O pobre tem direito a um sonho impossível, Deborah Bizarria, FSP

 Recebi uma mensagem de alguém muito incomodado com uma fala minha no programa Lado B, do Brazil Journal, com Marcos Lisboa e Juliano Spyer, também colunistas da Folha. A pessoa dizia que eu estava oferecendo uma visão "romântica" da realidade ao sugerir que, na média, o evangélico pobre não vê o patrão como inimigo. Que, em vez disso, ele aspira a ocupar esse lugar. Para esse crítico, faltava ali uma leitura estrutural, um reconhecimento das violências cotidianas e das barreiras que impedem esse sonho de se concretizar.
------------------------------------------------
§ **Tarefa breve**: Repita, sem nenhuma alteração, o trecho da coluna acima sobre o sonho do pobre que vai de "O pobre tem" até "de se concretizar.".

§ **Material de origem**:
------------------------------------------------
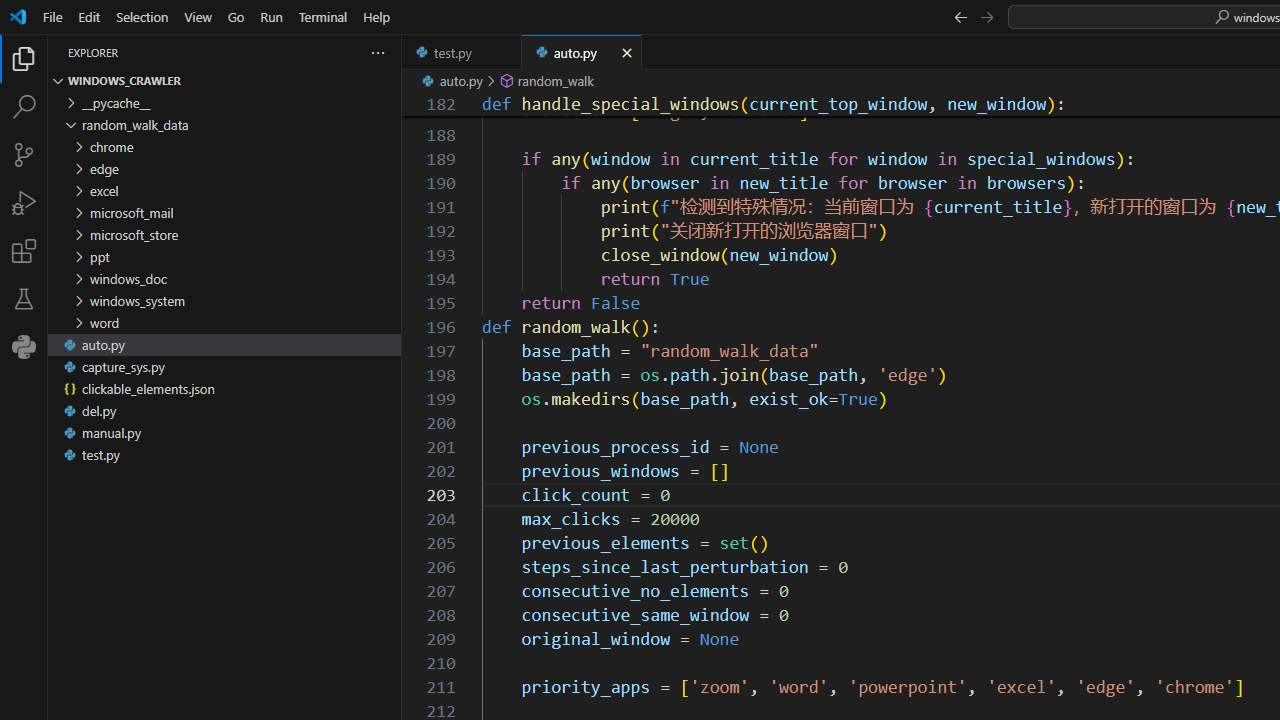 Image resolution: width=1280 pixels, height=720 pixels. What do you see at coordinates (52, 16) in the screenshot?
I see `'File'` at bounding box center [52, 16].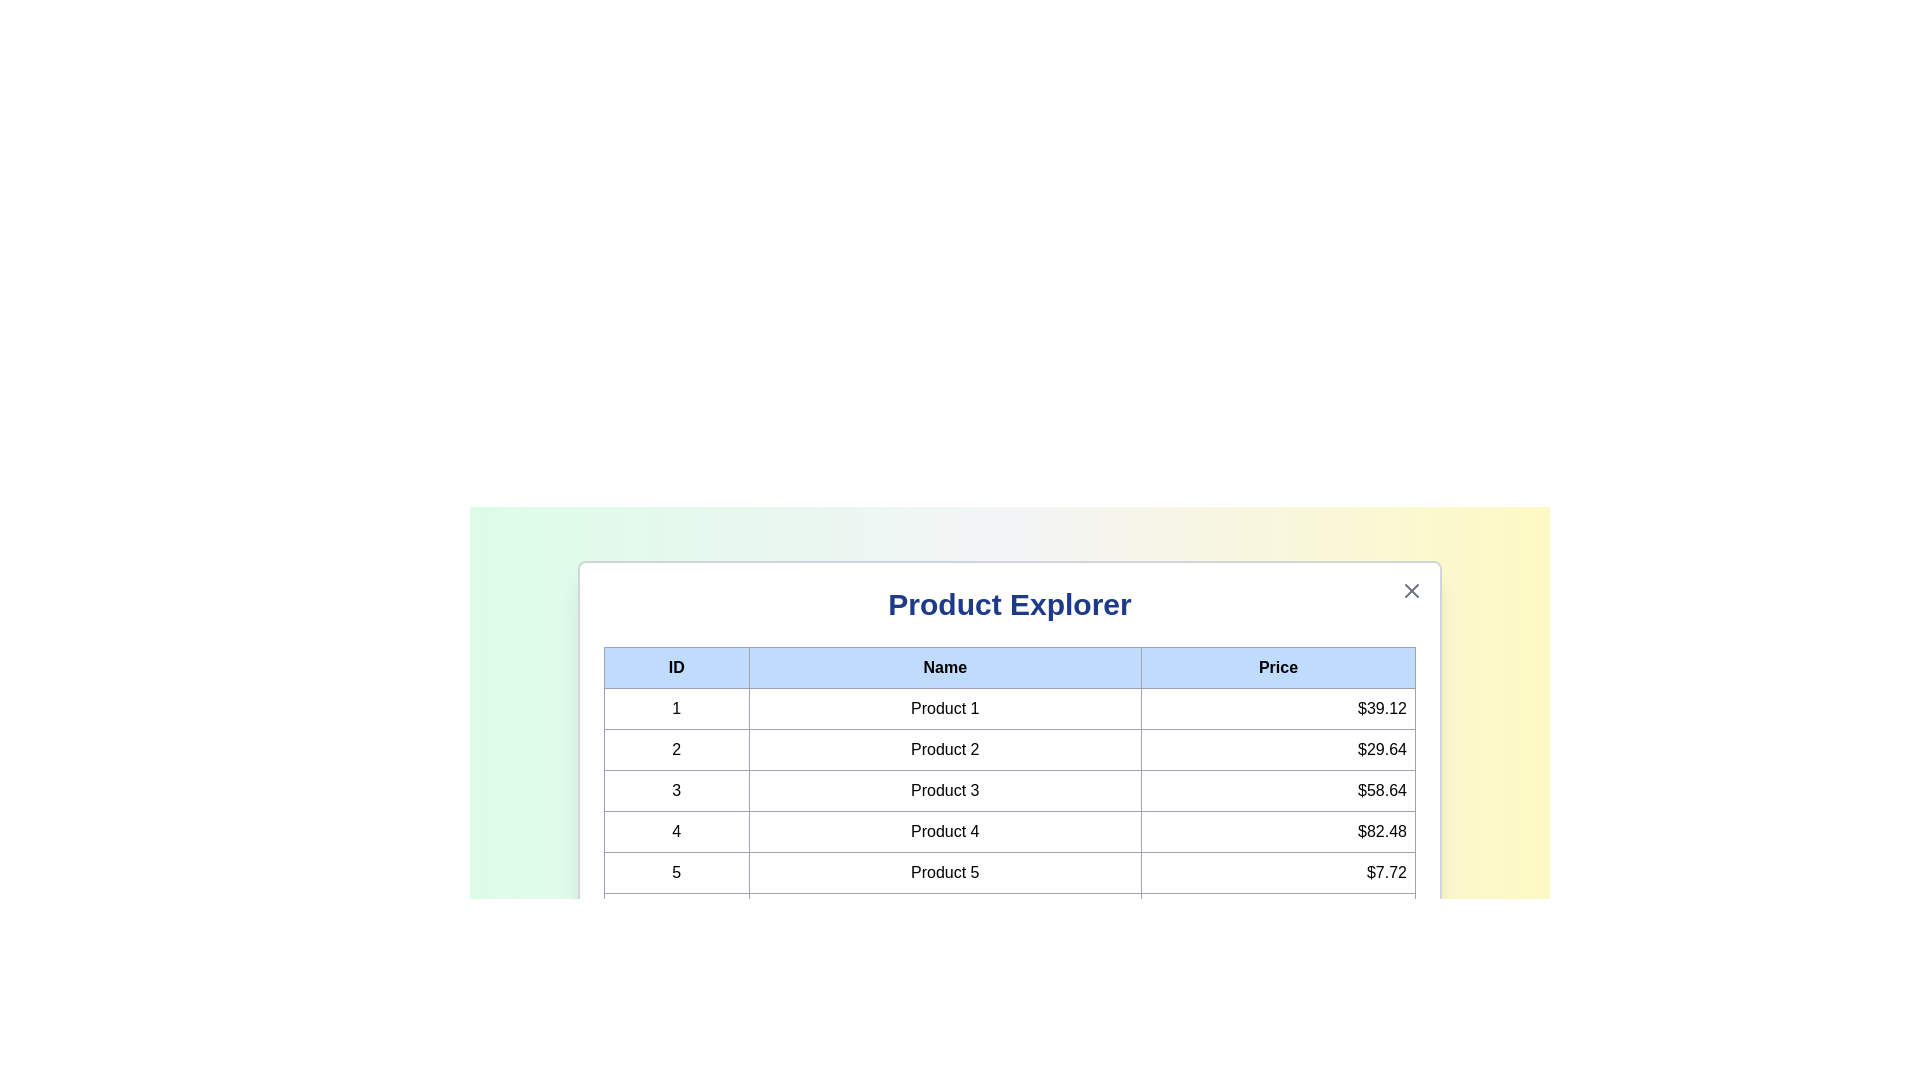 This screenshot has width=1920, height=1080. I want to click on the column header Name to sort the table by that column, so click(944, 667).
------------------------------------------------
§ **Resposta correta**:
O pobre tem direito a um sonho impossível, Deborah Bizarria, FSP

 Recebi uma mensagem de alguém muito incomodado com uma fala minha no programa Lado B, do Brazil Journal, com Marcos Lisboa e Juliano Spyer, também colunistas da Folha. A pessoa dizia que eu estava oferecendo uma visão "romântica" da realidade ao sugerir que, na média, o evangélico pobre não vê o patrão como inimigo. Que, em vez disso, ele aspira a ocupar esse lugar. Para esse crítico, faltava ali uma leitura estrutural, um reconhecimento das violências cotidianas e das barreiras que impedem esse sonho de se concretizar.